一発でめっちゃ出てくる。ブラウザLLMでやると基本一枚ずつなので便利。 - 出てきたボードから好みのものを残し、気になる案は「more like this」で増やす

上の黒いバーの左から2番目で「こんな感じのもの」を気軽に増やせる。左端も似たような挙動。真ん中はコピペ。 - 合成や小変更は自然言語で編集可能(Nano Banana)

散らかった部屋をブラウザGeminiから生成してもらった。これを片付けたい。…のだが…

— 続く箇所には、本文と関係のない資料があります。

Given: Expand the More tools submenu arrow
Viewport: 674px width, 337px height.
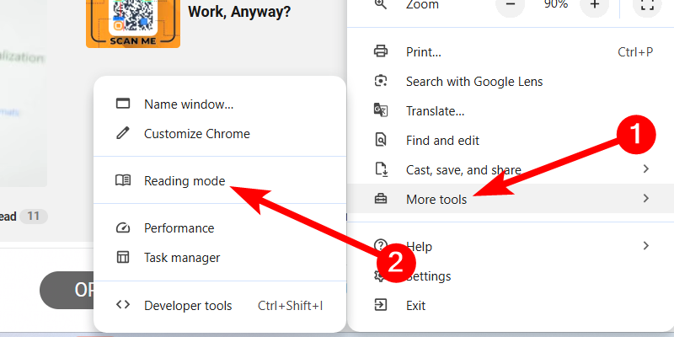Looking at the screenshot, I should coord(645,199).

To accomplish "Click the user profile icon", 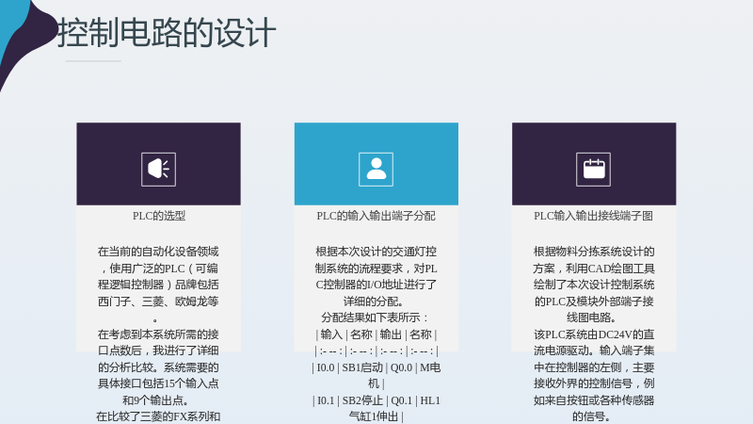I will click(x=376, y=170).
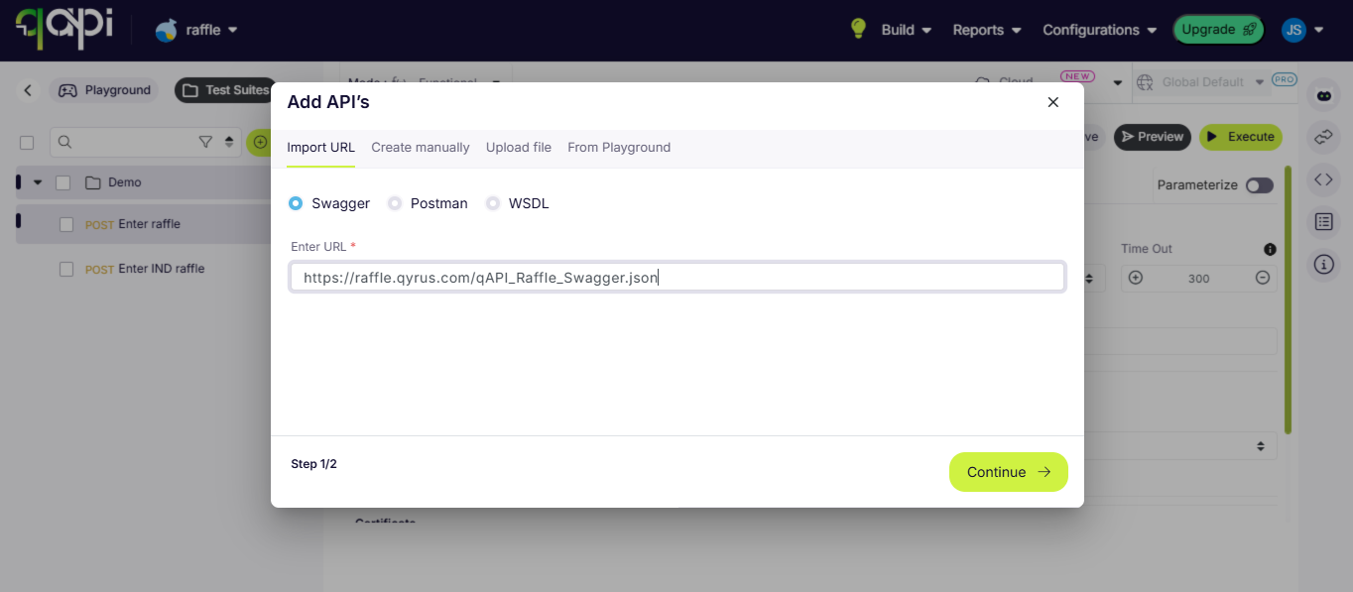Switch to the Create manually tab

[420, 148]
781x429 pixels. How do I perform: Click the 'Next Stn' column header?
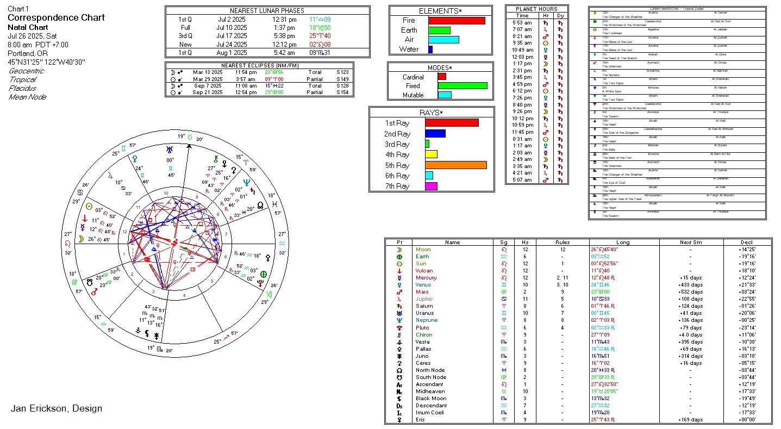coord(690,243)
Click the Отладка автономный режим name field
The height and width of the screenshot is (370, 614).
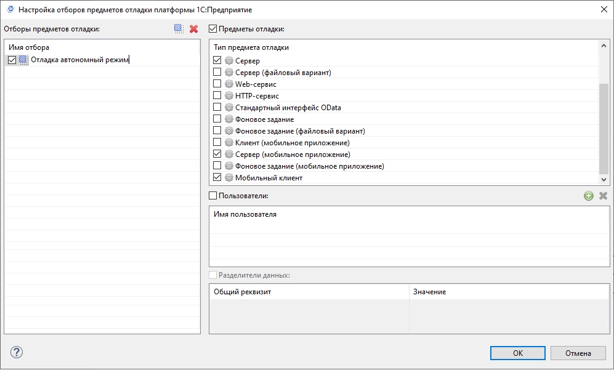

エンジンがnanobananaのproではないせいかわりとポンコツで、言うことを聞いてくれないことが多い。その場合は… - 画面に描いて編集範囲をコントロール


画面指示とテキスト指示の両方をやると成功しやすい。この辺はちょっと面倒なのでバージョンアップに期待したいところ。それはともかく、ブラウザLLM上と比較すると編集対象を選択した画像に紐づけることが簡単なのでやりやすいと言える。 - 合成

ドラッグで視覚的に画像群を囲み、合成する。ブラウザLLMでの生成よりもずっと簡単にできる。

選択した要素全てが反映されているわけではないが、これはすごい。

選択する画像を変えていろいろバリエーションが作れる。 - 他者と共有

右上の「share」で他者に見せられる。クライアントとのイメージのすり合わせなどに便利そう。 - スライドショーにする
shareの横の「Presentation」でスライドにできる。(これはNanobananaProを使っているっぽい)今回は物語性のある作業ではないのであまりピンとこないのだが一応作ってもらった。

1でフォーマットを選び、2にプロンプトを書き、3でテイストを選ぶ。ちなみにこの画像上に入力されているプロンプトは僕が考えたものではなく、Mixboard側が自動で作ったもの。

結果はこんな感じ。20分くらいかかった。
まとめ・LLMでの通常画像生成と比較した優位性
- 一括で大量に作れる
- 編集対象を紐づけしやすい
- 複数合成などが楽
- バリエーション生成などが楽
- ボード共有でクライアント等とのイメージ共有が楽
- スライドにできる
このあたりだろうか。上でも述べたが編集機能がポンコツなのが難点だが改善に期待したい。エンジニアにも役立ちそうなサービスだと思うので参考までに。